TASK:
Repeat each entry below exactly as it stands.
········
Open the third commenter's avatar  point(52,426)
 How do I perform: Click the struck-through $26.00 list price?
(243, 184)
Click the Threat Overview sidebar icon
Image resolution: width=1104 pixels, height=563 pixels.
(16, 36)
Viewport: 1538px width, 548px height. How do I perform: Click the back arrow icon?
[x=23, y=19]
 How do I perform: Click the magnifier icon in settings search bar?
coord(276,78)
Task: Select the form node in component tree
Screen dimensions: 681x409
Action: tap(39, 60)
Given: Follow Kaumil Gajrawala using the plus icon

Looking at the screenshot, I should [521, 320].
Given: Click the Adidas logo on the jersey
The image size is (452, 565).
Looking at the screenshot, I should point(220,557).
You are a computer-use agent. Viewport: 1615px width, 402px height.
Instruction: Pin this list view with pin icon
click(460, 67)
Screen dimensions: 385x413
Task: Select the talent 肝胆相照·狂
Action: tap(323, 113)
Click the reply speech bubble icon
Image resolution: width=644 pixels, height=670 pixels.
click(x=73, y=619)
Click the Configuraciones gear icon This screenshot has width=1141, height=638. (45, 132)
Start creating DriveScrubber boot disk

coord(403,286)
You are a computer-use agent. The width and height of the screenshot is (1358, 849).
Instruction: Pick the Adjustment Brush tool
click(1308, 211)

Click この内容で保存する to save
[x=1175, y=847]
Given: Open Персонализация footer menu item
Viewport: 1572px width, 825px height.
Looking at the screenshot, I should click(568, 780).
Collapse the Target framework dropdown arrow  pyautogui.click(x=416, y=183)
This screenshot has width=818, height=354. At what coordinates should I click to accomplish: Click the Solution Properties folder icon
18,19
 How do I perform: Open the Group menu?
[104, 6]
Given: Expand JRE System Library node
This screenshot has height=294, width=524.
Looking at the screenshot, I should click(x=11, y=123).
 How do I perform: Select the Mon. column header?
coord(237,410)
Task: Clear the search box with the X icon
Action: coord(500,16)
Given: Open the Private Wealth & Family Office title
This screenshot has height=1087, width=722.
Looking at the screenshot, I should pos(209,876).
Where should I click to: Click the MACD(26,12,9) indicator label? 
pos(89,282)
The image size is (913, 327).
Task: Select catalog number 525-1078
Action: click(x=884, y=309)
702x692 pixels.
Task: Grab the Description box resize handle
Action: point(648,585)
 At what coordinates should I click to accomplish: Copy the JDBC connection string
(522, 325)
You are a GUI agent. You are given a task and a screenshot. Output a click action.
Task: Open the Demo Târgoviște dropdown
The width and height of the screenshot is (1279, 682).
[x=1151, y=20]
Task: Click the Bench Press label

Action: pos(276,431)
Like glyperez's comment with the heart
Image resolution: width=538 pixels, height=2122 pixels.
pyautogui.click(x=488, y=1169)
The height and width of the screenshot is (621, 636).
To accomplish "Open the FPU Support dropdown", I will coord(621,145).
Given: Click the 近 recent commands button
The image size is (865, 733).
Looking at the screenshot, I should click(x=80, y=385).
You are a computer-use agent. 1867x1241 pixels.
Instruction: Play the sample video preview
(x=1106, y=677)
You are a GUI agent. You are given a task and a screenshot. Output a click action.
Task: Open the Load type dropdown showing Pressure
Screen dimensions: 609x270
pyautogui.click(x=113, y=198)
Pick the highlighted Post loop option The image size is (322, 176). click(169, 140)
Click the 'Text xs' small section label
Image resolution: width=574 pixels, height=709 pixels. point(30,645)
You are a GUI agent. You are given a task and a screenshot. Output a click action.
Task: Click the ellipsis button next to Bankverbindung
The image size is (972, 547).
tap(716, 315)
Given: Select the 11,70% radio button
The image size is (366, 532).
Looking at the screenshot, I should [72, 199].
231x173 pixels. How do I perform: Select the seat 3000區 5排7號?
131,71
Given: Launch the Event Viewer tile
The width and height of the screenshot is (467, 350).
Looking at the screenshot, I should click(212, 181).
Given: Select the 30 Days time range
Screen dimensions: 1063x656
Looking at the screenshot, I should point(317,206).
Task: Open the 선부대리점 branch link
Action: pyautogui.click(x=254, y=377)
········
SOLUTION FOR THIS EXERCISE:
Open the third commenter's avatar  point(52,426)
 How do I perform: Click the struck-through $26.00 list price?
(243, 184)
Click the Threat Overview sidebar icon
Image resolution: width=1104 pixels, height=563 pixels.
(16, 36)
Viewport: 1538px width, 548px height. How do I perform: Click the back arrow icon?
[x=23, y=19]
 How do I perform: Click the magnifier icon in settings search bar?
coord(276,78)
Task: Select the form node in component tree
Screen dimensions: 681x409
Action: tap(39, 60)
Given: Follow Kaumil Gajrawala using the plus icon

Looking at the screenshot, I should [521, 320].
Given: Click the Adidas logo on the jersey
The image size is (452, 565).
Looking at the screenshot, I should point(220,557).
You are a computer-use agent. Viewport: 1615px width, 402px height.
Instruction: Pin this list view with pin icon
click(460, 67)
Screen dimensions: 385x413
Task: Select the talent 肝胆相照·狂
Action: tap(323, 113)
Click the reply speech bubble icon
Image resolution: width=644 pixels, height=670 pixels.
click(x=73, y=619)
Click the Configuraciones gear icon This screenshot has width=1141, height=638. (45, 132)
Start creating DriveScrubber boot disk

coord(403,286)
You are a computer-use agent. The width and height of the screenshot is (1358, 849).
Instruction: Pick the Adjustment Brush tool
click(1308, 211)

Click この内容で保存する to save
[x=1175, y=847]
Given: Open Персонализация footer menu item
Viewport: 1572px width, 825px height.
Looking at the screenshot, I should click(568, 780).
Collapse the Target framework dropdown arrow  pyautogui.click(x=416, y=183)
This screenshot has width=818, height=354. At what coordinates should I click to accomplish: Click the Solution Properties folder icon
18,19
 How do I perform: Open the Group menu?
[104, 6]
Given: Expand JRE System Library node
This screenshot has height=294, width=524.
Looking at the screenshot, I should click(x=11, y=123).
 How do I perform: Select the Mon. column header?
coord(237,410)
Task: Clear the search box with the X icon
Action: coord(500,16)
Given: Open the Private Wealth & Family Office title
This screenshot has height=1087, width=722.
Looking at the screenshot, I should pos(209,876).
Where should I click to: Click the MACD(26,12,9) indicator label? 
pos(89,282)
The image size is (913, 327).
Task: Select catalog number 525-1078
Action: click(x=884, y=309)
702x692 pixels.
Task: Grab the Description box resize handle
Action: point(648,585)
 At what coordinates should I click to accomplish: Copy the JDBC connection string
(522, 325)
You are a GUI agent. You are given a task and a screenshot. Output a click action.
Task: Open the Demo Târgoviște dropdown
The width and height of the screenshot is (1279, 682).
[x=1151, y=20]
Task: Click the Bench Press label

Action: pos(276,431)
Like glyperez's comment with the heart
Image resolution: width=538 pixels, height=2122 pixels.
pyautogui.click(x=488, y=1169)
The height and width of the screenshot is (621, 636).
To accomplish "Open the FPU Support dropdown", I will coord(621,145).
Given: Click the 近 recent commands button
The image size is (865, 733).
Looking at the screenshot, I should click(x=80, y=385).
You are a computer-use agent. 1867x1241 pixels.
Instruction: Play the sample video preview
(x=1106, y=677)
You are a GUI agent. You are given a task and a screenshot. Output a click action.
Task: Open the Load type dropdown showing Pressure
Screen dimensions: 609x270
pyautogui.click(x=113, y=198)
Pick the highlighted Post loop option The image size is (322, 176). click(169, 140)
Click the 'Text xs' small section label
Image resolution: width=574 pixels, height=709 pixels. point(30,645)
You are a GUI agent. You are given a task and a screenshot. Output a click action.
Task: Click the ellipsis button next to Bankverbindung
The image size is (972, 547).
tap(716, 315)
Given: Select the 11,70% radio button
The image size is (366, 532).
Looking at the screenshot, I should [72, 199].
231x173 pixels. How do I perform: Select the seat 3000區 5排7號?
131,71
Given: Launch the Event Viewer tile
The width and height of the screenshot is (467, 350).
Looking at the screenshot, I should click(212, 181).
Given: Select the 30 Days time range
Screen dimensions: 1063x656
Looking at the screenshot, I should point(317,206).
Task: Open the 선부대리점 branch link
Action: pyautogui.click(x=254, y=377)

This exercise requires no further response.